Describe: Strong sanity check… the fractional part of n multiplied by the payment size should be quite similar to the partial payment size.
Carry out: 0.9027044 * 1982.20 = 1789.34, which is very similar to 1789.74, so 1789.74 is feasible.
h) Construct an amortization schedule, showing the last 3 payments . Ensure that you include example calculations for one line of the schedule, and that you show how
you got the starting OP for the table.
OP=?
1982.20 1982.20 1789.74 $
|_______|_______|_______|
165 166 167 months
OP = PV(remaining payments) = 1982.20*1.0046‐1 + 1982.20*1.0046‐2 + 1789.74*1.0046‐3 = $ 5702.48
payment interest OP
164 5702.48
165 1982.20 26.23 3746.51
166 1982.20 17.23 1781.54
167 1789.74 8.20 0.00
Example calculations:
5702.48 * 0.0046 => 26.23, 5702.48 – 1982.20 + 26.23 => 3746.51
i) Lee and Lim decide that rather than making a partial payment the month after the full payments finished, they would rather make the last full payment large enough to retire the loan then. Determine the size that this larger payment would need to be. Ensure that you explain the logic of the approach.
There are a number of ways to attack this, but the easiest is to note that at the end of period 165 they still owed 3746.51, and that in period 166 they would owe this amount plus a month’s interest, i.e.

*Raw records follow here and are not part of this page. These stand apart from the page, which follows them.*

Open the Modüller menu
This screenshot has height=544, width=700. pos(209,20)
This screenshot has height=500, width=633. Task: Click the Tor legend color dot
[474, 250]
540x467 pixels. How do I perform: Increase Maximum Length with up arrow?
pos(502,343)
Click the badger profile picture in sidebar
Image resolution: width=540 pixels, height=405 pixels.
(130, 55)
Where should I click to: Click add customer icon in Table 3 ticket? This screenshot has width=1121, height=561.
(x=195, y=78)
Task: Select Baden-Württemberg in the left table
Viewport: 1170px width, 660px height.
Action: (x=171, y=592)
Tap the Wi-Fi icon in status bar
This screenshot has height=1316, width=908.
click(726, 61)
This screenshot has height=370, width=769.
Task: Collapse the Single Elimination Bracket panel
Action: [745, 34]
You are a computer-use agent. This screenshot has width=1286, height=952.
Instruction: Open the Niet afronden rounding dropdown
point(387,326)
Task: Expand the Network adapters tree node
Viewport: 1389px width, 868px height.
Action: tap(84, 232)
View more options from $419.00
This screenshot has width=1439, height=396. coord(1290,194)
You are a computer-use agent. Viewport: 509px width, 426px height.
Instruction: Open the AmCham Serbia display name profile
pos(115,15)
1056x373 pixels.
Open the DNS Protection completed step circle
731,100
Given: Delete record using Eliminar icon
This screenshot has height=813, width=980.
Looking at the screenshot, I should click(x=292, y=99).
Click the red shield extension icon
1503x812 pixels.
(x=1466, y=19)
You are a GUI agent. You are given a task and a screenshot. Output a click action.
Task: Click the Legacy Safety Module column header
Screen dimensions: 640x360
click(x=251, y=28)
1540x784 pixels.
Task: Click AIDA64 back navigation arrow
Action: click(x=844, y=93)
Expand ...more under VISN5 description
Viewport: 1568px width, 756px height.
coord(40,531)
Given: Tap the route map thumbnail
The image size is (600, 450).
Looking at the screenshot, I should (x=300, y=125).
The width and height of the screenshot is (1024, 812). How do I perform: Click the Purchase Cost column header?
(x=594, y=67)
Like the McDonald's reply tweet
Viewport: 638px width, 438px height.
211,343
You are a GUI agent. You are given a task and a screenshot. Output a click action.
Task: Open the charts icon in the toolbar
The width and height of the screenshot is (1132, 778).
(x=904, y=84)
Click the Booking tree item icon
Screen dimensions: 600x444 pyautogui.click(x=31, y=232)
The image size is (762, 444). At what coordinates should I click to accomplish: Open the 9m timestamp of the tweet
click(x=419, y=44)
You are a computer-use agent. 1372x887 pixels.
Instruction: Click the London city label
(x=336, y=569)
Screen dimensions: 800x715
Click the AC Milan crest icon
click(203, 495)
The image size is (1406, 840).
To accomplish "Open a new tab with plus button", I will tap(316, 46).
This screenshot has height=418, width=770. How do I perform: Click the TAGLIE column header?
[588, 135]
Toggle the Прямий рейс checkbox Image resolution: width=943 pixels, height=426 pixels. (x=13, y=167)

3746.51 + 17.23 = $3763.74.
Or we could discount the partial payment by one period and add it to the full payment size:
1982.20 + 1789.74*1.0046‐1 = $3763.74
Or we could even take PV0 and move it forward by 166 months and add it to the full payment size: 831.63 * 1.0046 166 + 1982.20 = $3763.75 (slight difference is due to 831.63 being a rounded number
What we can’t do is add the period 166 and 167 payments, as these are measure in different units .
j) Referring back to question e), determine what the new payment size would need to be if Lee and Kim wanted to retire the debt by May 2030.
Very simply with have an OP of 230593.40, n=160 and new i = 0.0046
PV = R(1‐(1+i)‐n)/i => 230593.40 = R(1‐1.0046‐160)/0.0046 => 230593.40 = 113.079284 R
=> R = $2039.22 would be the new monthly payment size.
Or in Excel: =PMT(0.0552/12,160,‐230593.4) => R = $2039.22 would be the new monthly payment size.